Current value picks belong in live data

The product cards on the comparison page are generated directly from ProteinDeals data and represent the value options available at the moment the page was last refreshed.

Open the full comparison table for the latest tracked prices, and sort by cost per 25g of protein to see the current leaders. Always double-check the retailer's actual checkout total, since stock, delivery charges and codes can all shift between data refreshes.

10

Six savings tactics, and their catches

UK fitness and frugal communities repeatedly suggest the same handful of checks worth running through:

  1. 1

    Compare the checkout price, not the RRP. A large percentage discount can still finish above a competitor's plain price.

  2. 2

    Use cashback cautiously. Rates like 10-30% are temporary, codes can invalidate tracking, and cashback isn't guaranteed until it's actually confirmed in your account.

  3. 3

    Set HotUKDeals alerts. A community alert can surface clearance stock quickly, but verify seller, flavour and protein density before buying in a hurry.

  4. 4

    Visit Costco, Home Bargains, B&M and Lidl. Physical-store offers can beat online prices, though stock varies wildly by branch and historic prices (like 99p drinks) may simply no longer apply.

  5. 5

    Consider short-dated stock from sellers such as NutriCircle and GymStop. Check seals, storage guidance and the exact best-before date. "Short dated" doesn't mean every other aspect of the listing is identical to full-price stock.

  6. 6

    Compare larger bags.

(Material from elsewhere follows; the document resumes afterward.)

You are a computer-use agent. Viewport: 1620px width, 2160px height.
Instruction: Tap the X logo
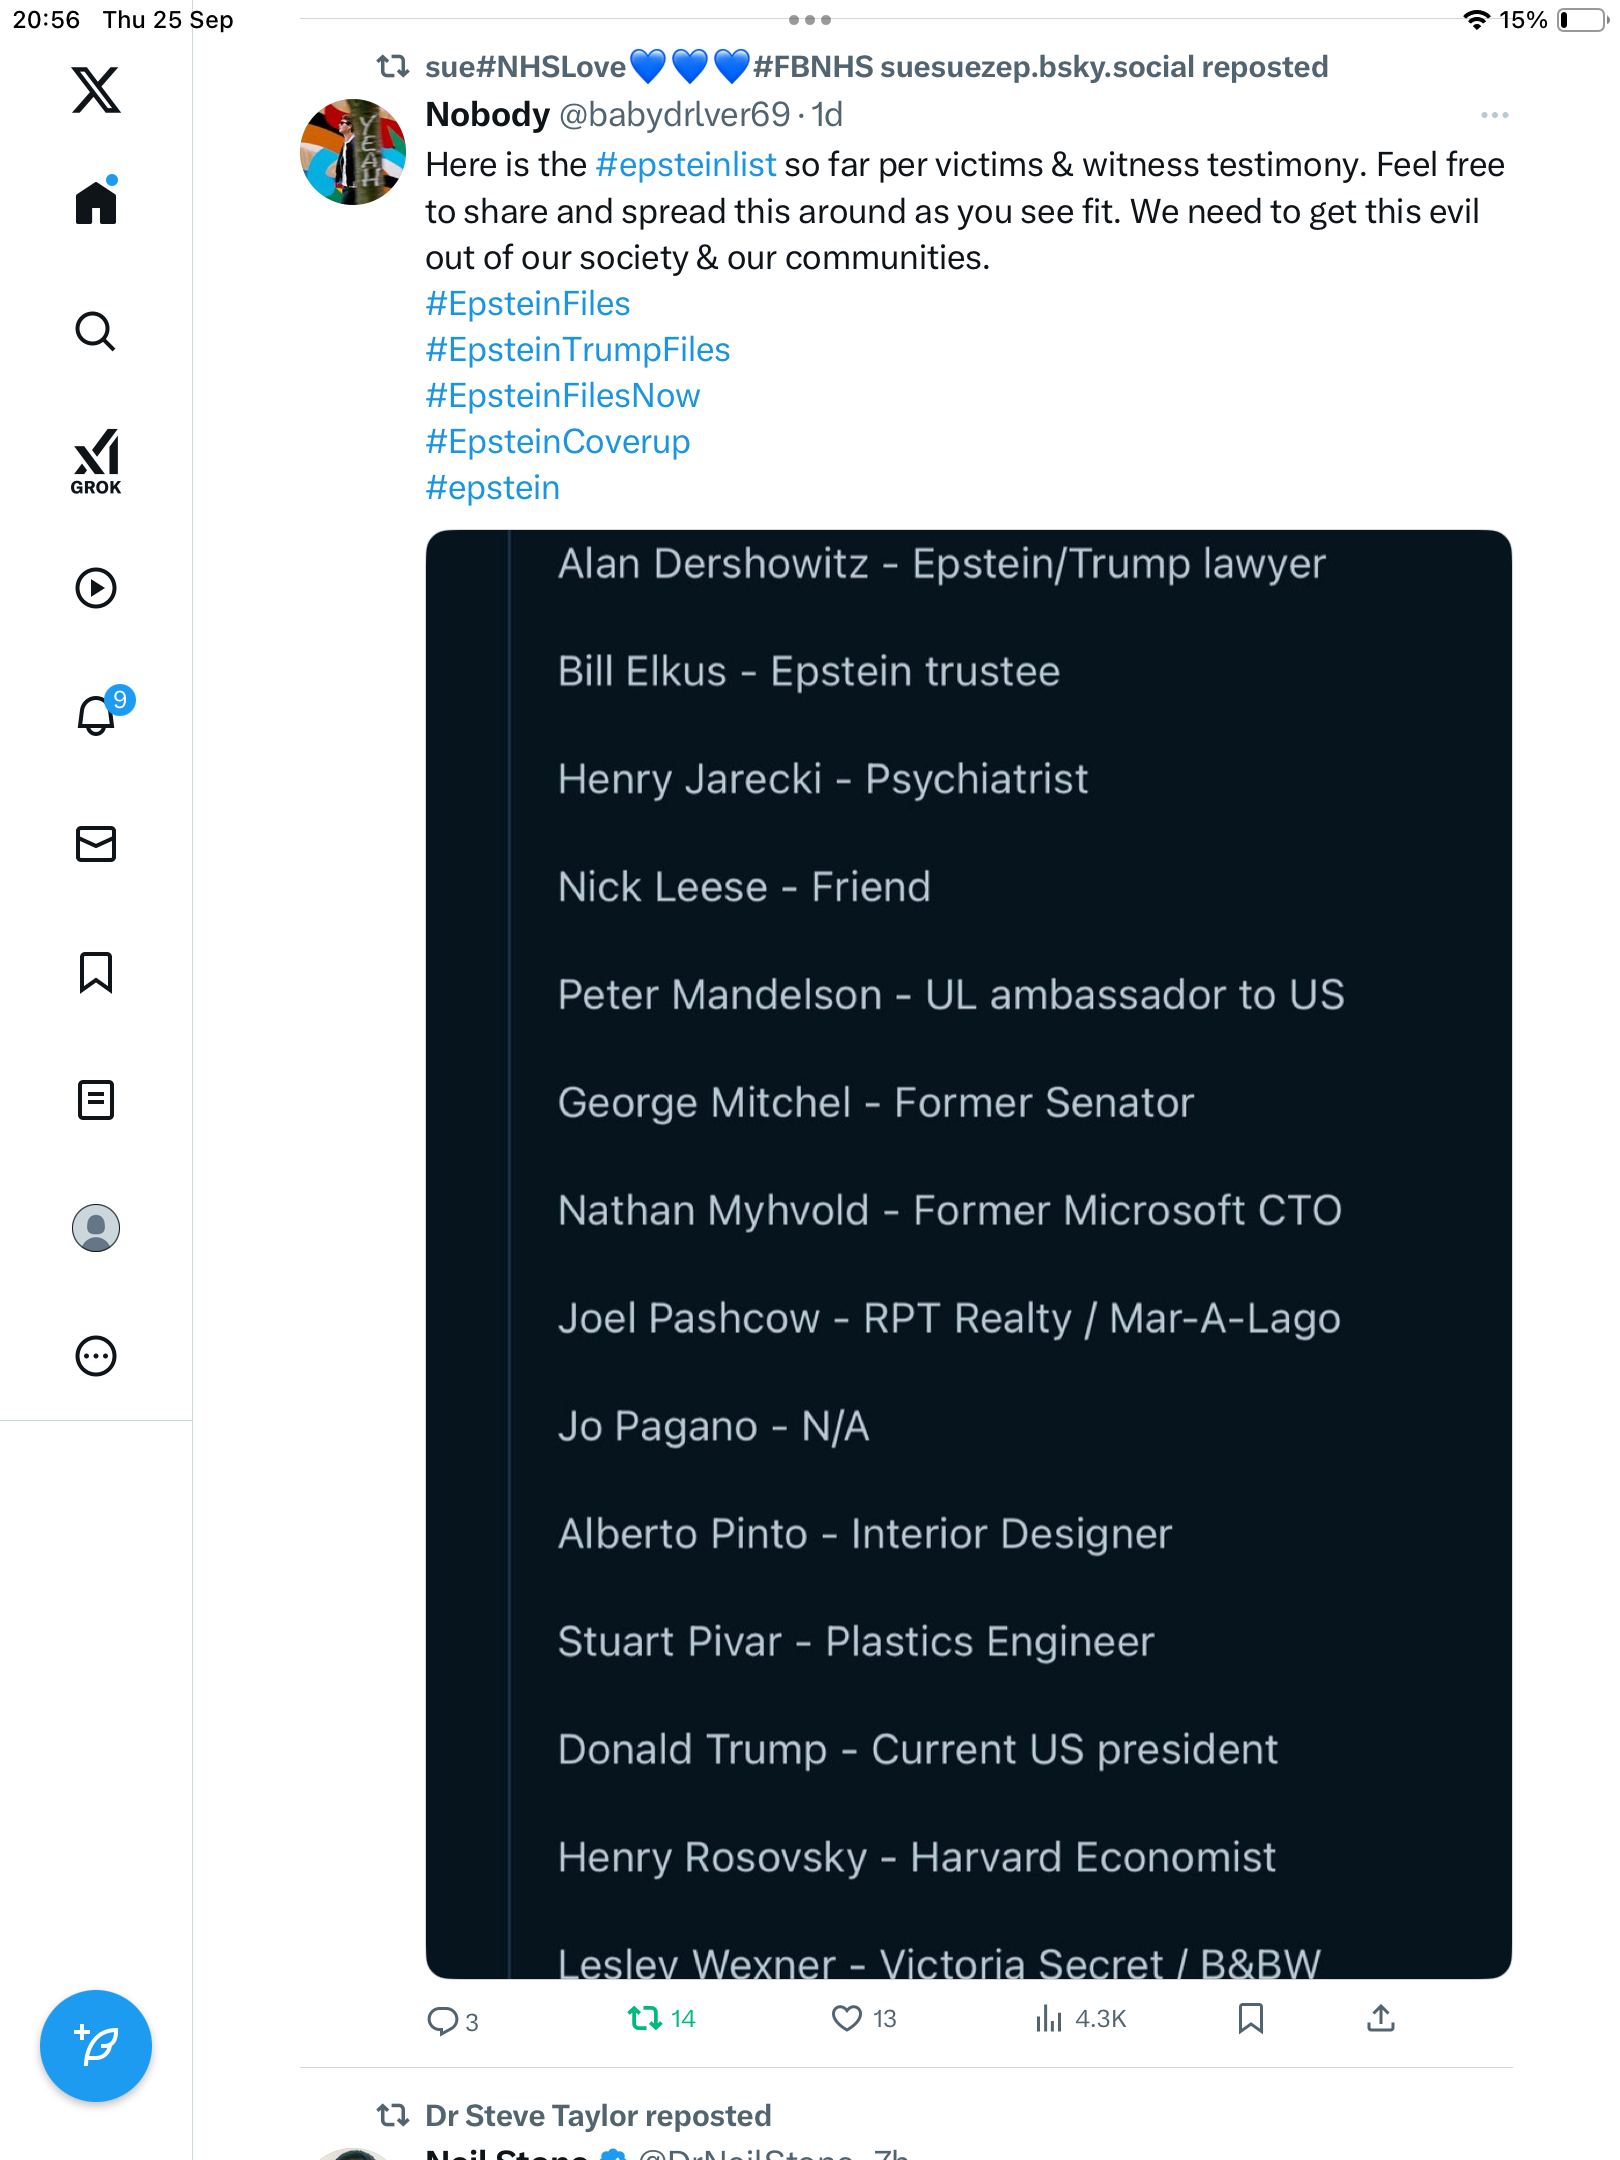click(96, 90)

Moving from 1kg to 2.5kg or 5kg often lowers unit cost meaningfully, but only buy a flavour and quantity you can actually finish and store properly. More tactics appear in the cheapest way to buy protein powder in the UK.

11

What ProteinDeals normalises, and what it cannot

ProteinDeals exists to run the repetitive calculations that would otherwise turn a simple purchase into a spreadsheet exercise. Here's what it does differently from the alternatives above:

  1. 1

    1,958+ tracked product variants from 85+ UK brands at the time of writing, including different sizes and flavours wherever that data is available.

  2. 2

    Cost per 25g of protein, letting a 900g isolate and a 5kg concentrate be compared on delivered nutrition rather than scoop-size marketing.

  3. 3

    Filters for protein type, brand and budget, plus sorting by serving cost, price and protein content.

  4. 4

    Regular retailer-data refreshes: a refresh reduces staleness, but can't guarantee stock or checkout price hasn't changed again moments later.

  5. 5

    Value-led ordering, rather than manually placing whichever affiliate pays the most at the top of the list.

12

The honest limits

There are real limits worth being upfront about: price history isn't displayed yet, some retailers resist reliable tracking, and occasional data errors need manual correction. The compare page should produce a strong shortlist to work from. The retailer's final basket at checkout remains the one authoritative price before you actually pay.